Akibat lingkungan kerja yang masih rawan pelecehan seksual, perempuan yang mau buka suara tentang itu harus mengambil risiko kehilangan kesempatan naik jabatan atau bahkan pekerjaan. Dalam penelitian Chloe Grace Hart, kandidat PhD bidang Sosiologi Stanford University yang dimuat di The Conversation, ditemukan bahwa para partisipan survei ragu untuk mempromosikan seorang perempuan apabila melaporkan pelecehan seksual di kantornya.

Lebih lanjut dalam penelitian tersebut dikatakan bahwa perempuan yang melaporkan pelecehan seksual di kantor sering dilihat tidak bermoral, penipu, atau terlalu sensitif. Ia juga dipandang membuat-buat cerita hanya untuk menyabotase rekan kerjanya atau bereaksi berlebihan terhadap sebuah “komentar ramah”.

Baca juga: Pelecehan Seksual di Industri Film dan Pentingnya Ruang Aman untuk Penyintas

Suara yang Menguatkan Penyintas Kekerasan Seksual

Suara Cortez dan berbagai perempuan berpengaruh lainnya, mulai dari pejabat publik, tokoh perempuan pemimpin, hingga selebritas, memiliki dampak besar terhadap para penyintas kekerasan seksual lain. Salah satu yang menyebabkan demikian adalah karena mereka memiliki banyak pengikut di media sosial. Semakin banyak orang terpapar, semakin mungkin kesadaran akan isu kekerasan seksual dan penyintas yang terdorong untuk berbicara bertambah.

Atas tindakan Cortez tersebut, banyak pihak mengapresiasinya karena dianggap memberi kekuatan bagi para penyintas lainnya, terlebih dari kalangan ras minoritas di AS.

“Banyak orang berjuang dan menderita dalam kesunyian, dan kadang ketika kamu melihat satu orang muncul dan terlihat di publik, itu  memberikan kekuatan bagi yang lainnya,” ungkap Tarra Bates-Duford, perempuan kulit hitam yang juga seorang terapis dan pendiri Family Matters Counseling Group kepada The Lily.
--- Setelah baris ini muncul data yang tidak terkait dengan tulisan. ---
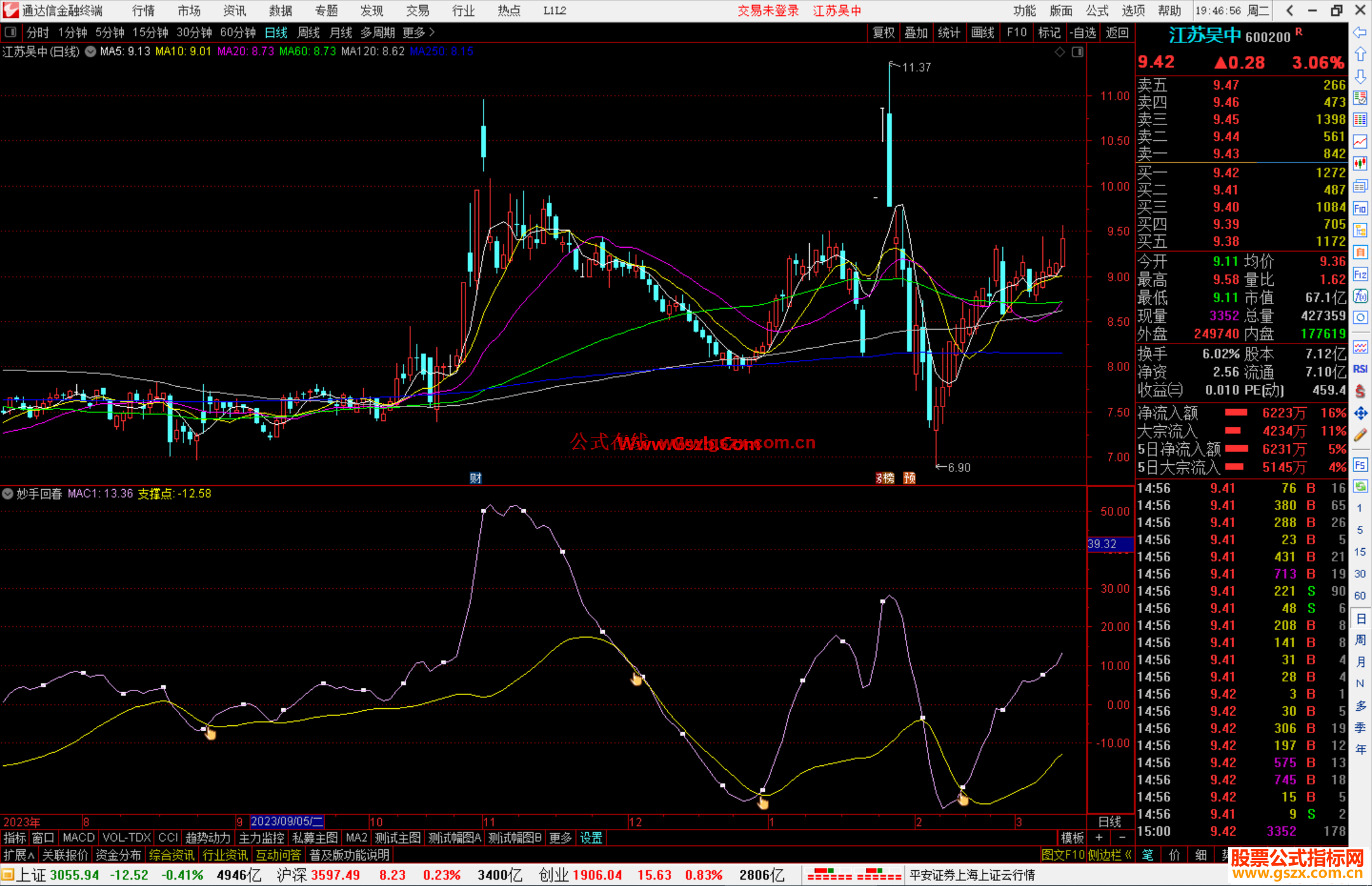Click the 财 marker on the timeline
Screen dimensions: 1372x886
[475, 478]
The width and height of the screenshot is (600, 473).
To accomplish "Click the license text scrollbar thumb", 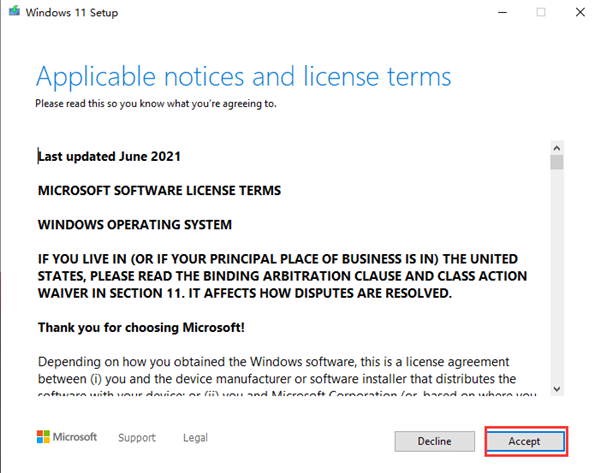I will pos(556,161).
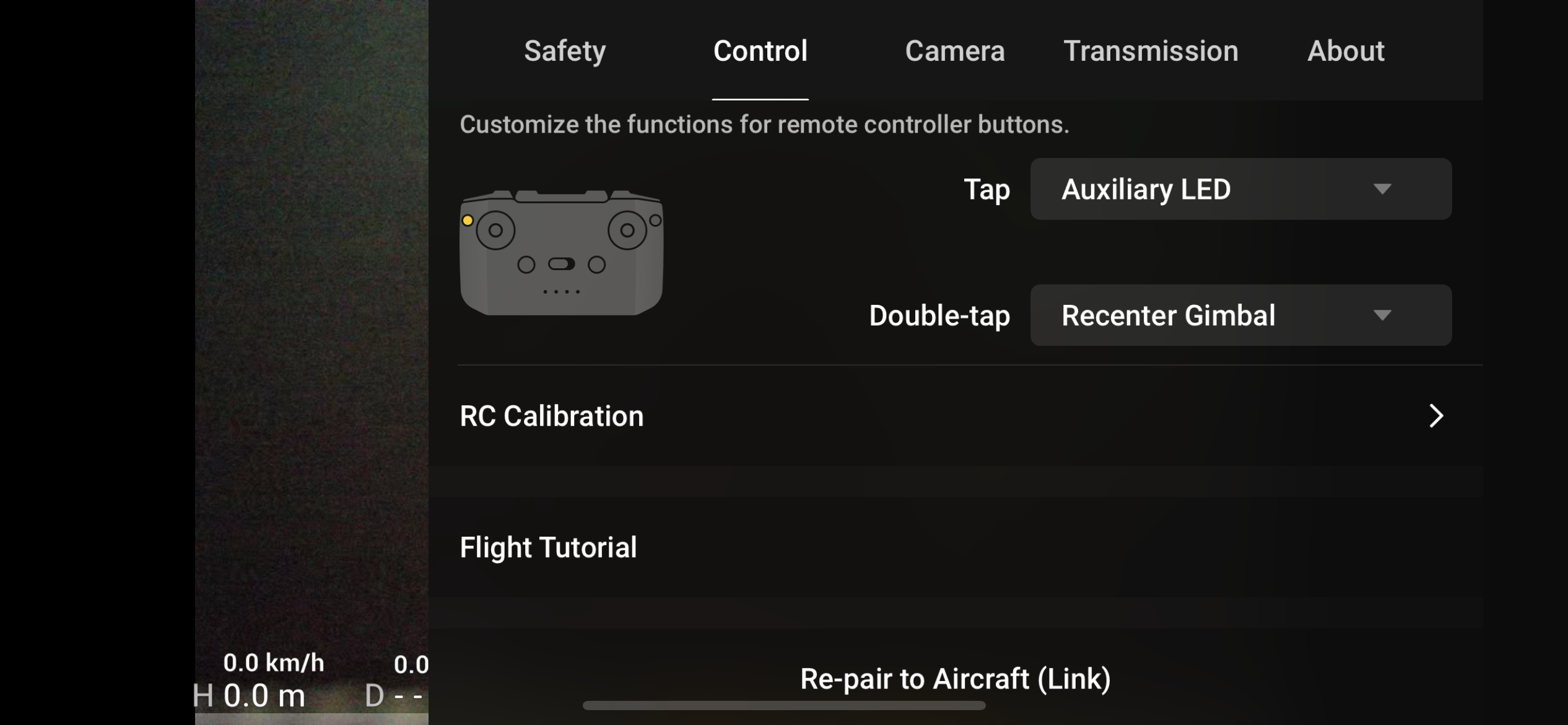Open the Double-tap dropdown showing Recenter Gimbal
This screenshot has height=725, width=1568.
pyautogui.click(x=1240, y=315)
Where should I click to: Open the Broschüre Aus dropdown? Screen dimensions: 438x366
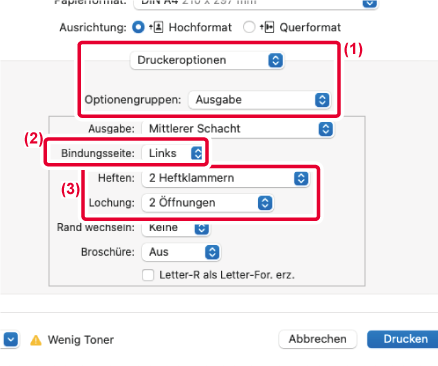coord(181,252)
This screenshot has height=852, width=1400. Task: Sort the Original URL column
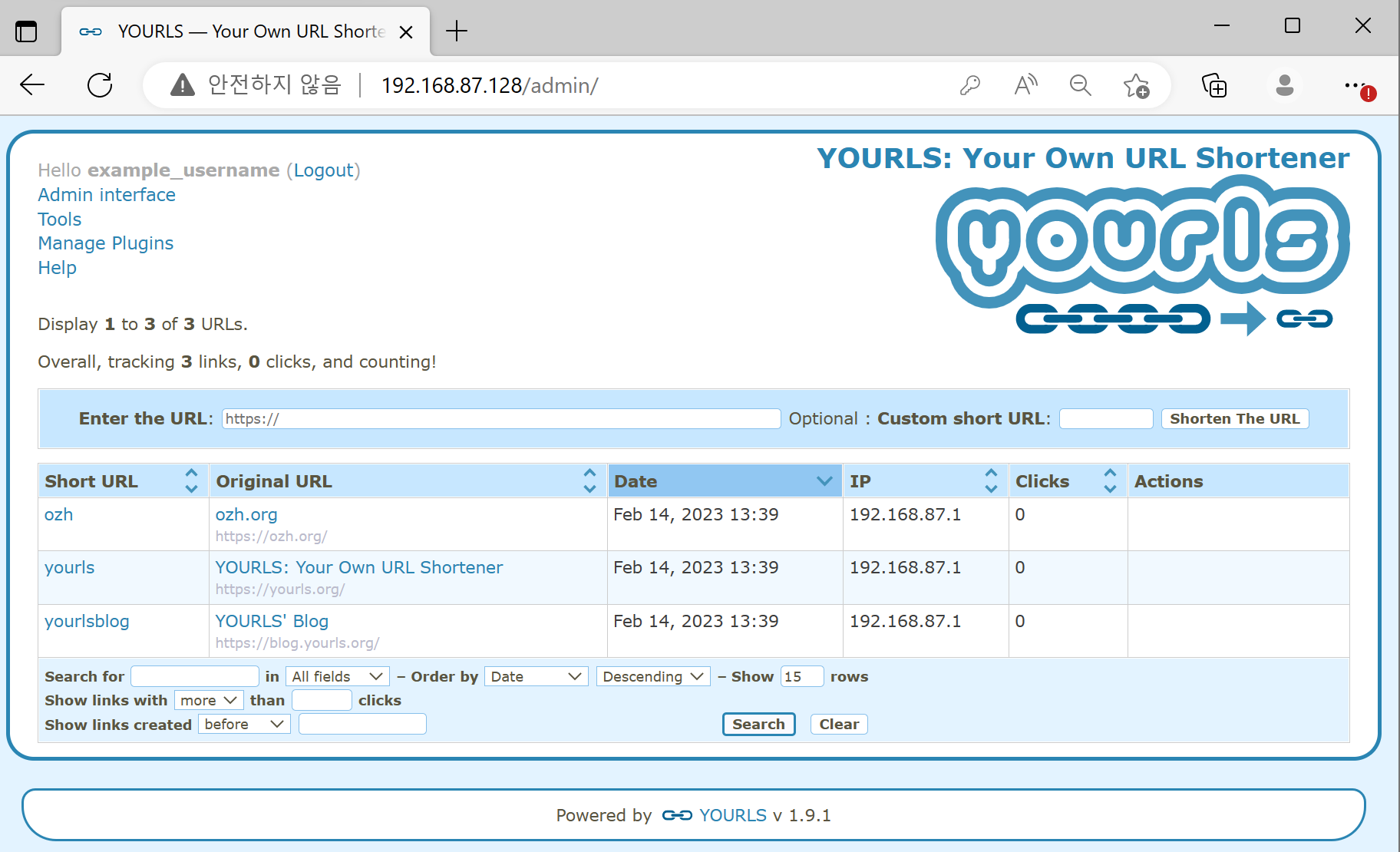589,480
Hal ini tecermin dari gerakan #MeToo yang diinisiasi Tarana Burke di AS pada 2006, dan diamplifikasi selebritas seperti Alyssa Milano pada 2017. Sejak hal itu disoroti media, banyak orang di mancanegara mulai dari pesohor sampai orang-orang biasa yang tidak ragu membuka hal yang masih dianggap aib oleh masyarakat, bahkan menuntut si pelaku.

Seiring dengan itu, makin banyak bermunculan ruang aman dan kelompok pendukung para penyintas yang membantu mereka berkumpul dengan sesama penyintas lainnya dan berusaha saling menguatkan, serta mencari keadilan atas peristiwa yang mereka alami.